> **Task prompt**: Format the lines of the material below as a JSON list of strings, one string per line and no blank lines, beginning with the line that contains "Open the Update button's dropdown arrow" and ending with the line that contains "click(645, 152)".

> **Material supplied**:

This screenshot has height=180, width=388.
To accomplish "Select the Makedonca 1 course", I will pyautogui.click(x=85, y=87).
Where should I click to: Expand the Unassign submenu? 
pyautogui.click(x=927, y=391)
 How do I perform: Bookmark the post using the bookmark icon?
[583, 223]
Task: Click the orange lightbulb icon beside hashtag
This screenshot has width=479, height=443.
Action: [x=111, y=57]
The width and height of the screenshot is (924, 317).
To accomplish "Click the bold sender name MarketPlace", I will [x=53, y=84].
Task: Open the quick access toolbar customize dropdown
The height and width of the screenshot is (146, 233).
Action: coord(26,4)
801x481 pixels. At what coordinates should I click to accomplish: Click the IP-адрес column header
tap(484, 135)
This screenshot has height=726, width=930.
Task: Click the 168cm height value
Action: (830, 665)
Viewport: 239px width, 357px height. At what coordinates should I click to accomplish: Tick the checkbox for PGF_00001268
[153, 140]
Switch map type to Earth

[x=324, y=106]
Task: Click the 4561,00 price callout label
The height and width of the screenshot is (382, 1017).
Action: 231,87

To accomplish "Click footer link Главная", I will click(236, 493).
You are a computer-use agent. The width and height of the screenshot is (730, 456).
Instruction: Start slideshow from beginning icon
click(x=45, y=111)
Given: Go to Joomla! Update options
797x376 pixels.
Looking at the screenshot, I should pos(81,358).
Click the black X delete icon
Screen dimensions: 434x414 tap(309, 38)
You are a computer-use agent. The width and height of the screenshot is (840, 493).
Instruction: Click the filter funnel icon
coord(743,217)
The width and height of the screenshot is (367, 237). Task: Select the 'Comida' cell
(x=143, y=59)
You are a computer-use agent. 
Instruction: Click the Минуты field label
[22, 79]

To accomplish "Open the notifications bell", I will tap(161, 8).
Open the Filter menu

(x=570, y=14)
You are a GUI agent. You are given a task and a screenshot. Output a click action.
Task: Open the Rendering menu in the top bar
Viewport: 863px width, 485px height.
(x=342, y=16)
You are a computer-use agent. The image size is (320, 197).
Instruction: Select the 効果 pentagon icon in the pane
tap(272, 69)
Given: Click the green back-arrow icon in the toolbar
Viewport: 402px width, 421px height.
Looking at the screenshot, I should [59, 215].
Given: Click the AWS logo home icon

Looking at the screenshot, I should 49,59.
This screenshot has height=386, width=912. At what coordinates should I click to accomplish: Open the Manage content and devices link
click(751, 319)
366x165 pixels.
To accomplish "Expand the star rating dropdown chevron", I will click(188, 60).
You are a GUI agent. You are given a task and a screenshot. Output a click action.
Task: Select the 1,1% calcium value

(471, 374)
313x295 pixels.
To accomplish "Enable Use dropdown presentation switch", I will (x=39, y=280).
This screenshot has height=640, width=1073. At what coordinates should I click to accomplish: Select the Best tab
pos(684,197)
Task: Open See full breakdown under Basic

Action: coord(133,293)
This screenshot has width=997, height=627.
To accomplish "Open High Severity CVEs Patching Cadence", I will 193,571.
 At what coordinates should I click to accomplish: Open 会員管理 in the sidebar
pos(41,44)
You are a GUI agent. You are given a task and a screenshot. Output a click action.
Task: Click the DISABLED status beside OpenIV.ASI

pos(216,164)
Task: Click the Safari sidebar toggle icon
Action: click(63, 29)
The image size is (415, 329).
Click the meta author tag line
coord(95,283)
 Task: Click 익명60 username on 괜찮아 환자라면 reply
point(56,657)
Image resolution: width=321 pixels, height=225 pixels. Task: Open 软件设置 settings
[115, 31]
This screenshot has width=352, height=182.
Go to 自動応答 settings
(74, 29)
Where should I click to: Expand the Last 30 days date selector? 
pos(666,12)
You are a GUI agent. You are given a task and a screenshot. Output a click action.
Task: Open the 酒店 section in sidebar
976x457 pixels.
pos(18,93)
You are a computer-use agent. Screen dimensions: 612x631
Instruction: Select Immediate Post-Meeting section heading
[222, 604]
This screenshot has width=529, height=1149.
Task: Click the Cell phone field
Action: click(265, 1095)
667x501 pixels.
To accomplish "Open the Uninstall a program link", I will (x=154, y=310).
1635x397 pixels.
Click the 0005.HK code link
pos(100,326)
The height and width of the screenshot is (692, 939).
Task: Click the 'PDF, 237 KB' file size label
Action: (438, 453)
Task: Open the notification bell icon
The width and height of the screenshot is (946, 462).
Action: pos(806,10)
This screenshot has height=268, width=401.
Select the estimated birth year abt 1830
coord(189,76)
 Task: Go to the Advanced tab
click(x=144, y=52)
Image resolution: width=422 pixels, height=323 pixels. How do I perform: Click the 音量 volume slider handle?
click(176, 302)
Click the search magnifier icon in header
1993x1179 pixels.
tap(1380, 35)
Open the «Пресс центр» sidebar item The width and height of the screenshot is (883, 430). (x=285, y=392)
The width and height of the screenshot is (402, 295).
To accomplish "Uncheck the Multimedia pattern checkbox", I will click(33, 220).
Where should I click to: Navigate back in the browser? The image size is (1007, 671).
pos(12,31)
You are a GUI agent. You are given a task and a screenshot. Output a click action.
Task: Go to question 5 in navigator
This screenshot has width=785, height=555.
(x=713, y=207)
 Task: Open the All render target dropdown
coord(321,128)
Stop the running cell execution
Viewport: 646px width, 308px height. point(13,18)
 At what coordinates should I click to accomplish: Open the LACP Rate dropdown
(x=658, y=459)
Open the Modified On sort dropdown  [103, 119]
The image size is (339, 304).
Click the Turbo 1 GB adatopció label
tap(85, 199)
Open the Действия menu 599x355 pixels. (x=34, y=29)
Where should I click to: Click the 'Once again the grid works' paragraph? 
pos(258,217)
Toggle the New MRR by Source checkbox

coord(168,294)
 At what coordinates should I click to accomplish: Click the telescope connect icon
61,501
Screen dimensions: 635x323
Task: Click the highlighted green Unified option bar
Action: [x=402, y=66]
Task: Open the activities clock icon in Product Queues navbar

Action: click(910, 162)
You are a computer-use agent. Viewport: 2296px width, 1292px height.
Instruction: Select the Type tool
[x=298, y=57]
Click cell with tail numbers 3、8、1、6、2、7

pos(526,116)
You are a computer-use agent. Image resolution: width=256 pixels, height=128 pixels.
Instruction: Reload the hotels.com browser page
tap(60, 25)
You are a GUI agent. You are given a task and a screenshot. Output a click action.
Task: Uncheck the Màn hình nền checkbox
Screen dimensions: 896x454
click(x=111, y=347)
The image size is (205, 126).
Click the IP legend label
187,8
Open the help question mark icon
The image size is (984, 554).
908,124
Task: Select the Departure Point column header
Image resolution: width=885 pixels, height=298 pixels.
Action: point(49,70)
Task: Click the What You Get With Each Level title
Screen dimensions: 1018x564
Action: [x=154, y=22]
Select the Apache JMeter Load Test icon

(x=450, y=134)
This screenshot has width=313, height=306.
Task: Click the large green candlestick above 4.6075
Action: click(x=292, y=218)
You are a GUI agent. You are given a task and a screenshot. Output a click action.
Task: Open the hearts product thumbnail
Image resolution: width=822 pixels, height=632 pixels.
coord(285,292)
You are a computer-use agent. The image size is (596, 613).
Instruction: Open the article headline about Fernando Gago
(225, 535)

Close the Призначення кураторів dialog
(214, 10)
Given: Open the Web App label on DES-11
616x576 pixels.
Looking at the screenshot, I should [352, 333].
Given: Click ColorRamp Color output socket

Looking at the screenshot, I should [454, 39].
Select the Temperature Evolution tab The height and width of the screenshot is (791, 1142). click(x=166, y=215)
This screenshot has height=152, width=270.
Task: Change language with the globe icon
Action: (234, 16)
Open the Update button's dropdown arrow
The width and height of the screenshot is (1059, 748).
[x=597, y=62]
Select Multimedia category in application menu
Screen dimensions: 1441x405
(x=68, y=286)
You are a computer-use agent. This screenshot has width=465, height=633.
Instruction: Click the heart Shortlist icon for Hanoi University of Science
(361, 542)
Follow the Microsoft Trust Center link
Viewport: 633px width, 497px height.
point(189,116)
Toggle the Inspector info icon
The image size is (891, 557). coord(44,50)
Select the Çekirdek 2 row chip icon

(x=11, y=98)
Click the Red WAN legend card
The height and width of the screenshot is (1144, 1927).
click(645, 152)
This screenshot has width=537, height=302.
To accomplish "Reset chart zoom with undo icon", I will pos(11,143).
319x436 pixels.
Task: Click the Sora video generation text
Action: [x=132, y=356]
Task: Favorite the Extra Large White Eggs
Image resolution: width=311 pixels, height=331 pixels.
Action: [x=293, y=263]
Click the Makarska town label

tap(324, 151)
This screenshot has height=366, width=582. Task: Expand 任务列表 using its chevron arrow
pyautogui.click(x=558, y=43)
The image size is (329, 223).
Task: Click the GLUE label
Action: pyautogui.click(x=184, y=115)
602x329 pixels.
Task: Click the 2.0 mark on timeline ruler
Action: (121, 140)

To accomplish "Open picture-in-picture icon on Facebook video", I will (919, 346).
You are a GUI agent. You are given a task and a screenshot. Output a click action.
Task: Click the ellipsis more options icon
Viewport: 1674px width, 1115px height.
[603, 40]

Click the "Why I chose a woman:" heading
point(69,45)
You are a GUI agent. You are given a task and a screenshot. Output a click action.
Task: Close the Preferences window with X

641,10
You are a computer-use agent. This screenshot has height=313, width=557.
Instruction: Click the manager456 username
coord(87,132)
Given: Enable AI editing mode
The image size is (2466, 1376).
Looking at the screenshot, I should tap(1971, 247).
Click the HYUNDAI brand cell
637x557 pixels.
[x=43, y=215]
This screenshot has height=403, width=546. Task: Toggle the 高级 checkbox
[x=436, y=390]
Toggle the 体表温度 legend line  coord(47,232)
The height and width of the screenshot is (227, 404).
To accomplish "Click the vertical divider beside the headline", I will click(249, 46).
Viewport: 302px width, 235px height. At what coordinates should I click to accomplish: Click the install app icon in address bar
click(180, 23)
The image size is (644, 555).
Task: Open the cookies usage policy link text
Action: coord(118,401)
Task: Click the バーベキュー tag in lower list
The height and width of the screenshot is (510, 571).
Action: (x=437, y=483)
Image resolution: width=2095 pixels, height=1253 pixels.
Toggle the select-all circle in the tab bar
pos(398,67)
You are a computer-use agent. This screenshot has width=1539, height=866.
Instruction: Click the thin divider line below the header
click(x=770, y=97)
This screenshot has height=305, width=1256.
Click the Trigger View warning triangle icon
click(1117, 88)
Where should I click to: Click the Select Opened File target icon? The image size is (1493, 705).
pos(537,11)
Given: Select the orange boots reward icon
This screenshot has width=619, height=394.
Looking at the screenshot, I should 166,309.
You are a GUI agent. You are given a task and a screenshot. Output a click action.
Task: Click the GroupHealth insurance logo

> **Solution below**:
[
  "Open the Update button's dropdown arrow",
  "The width and height of the screenshot is (1059, 748).",
  "[x=597, y=62]",
  "Select Multimedia category in application menu",
  "Screen dimensions: 1441x405",
  "(x=68, y=286)",
  "You are a computer-use agent. This screenshot has width=465, height=633.",
  "Instruction: Click the heart Shortlist icon for Hanoi University of Science",
  "(361, 542)",
  "Follow the Microsoft Trust Center link",
  "Viewport: 633px width, 497px height.",
  "point(189,116)",
  "Toggle the Inspector info icon",
  "The image size is (891, 557). coord(44,50)",
  "Select the Çekirdek 2 row chip icon",
  "(x=11, y=98)",
  "Click the Red WAN legend card",
  "The height and width of the screenshot is (1144, 1927).",
  "click(645, 152)"
]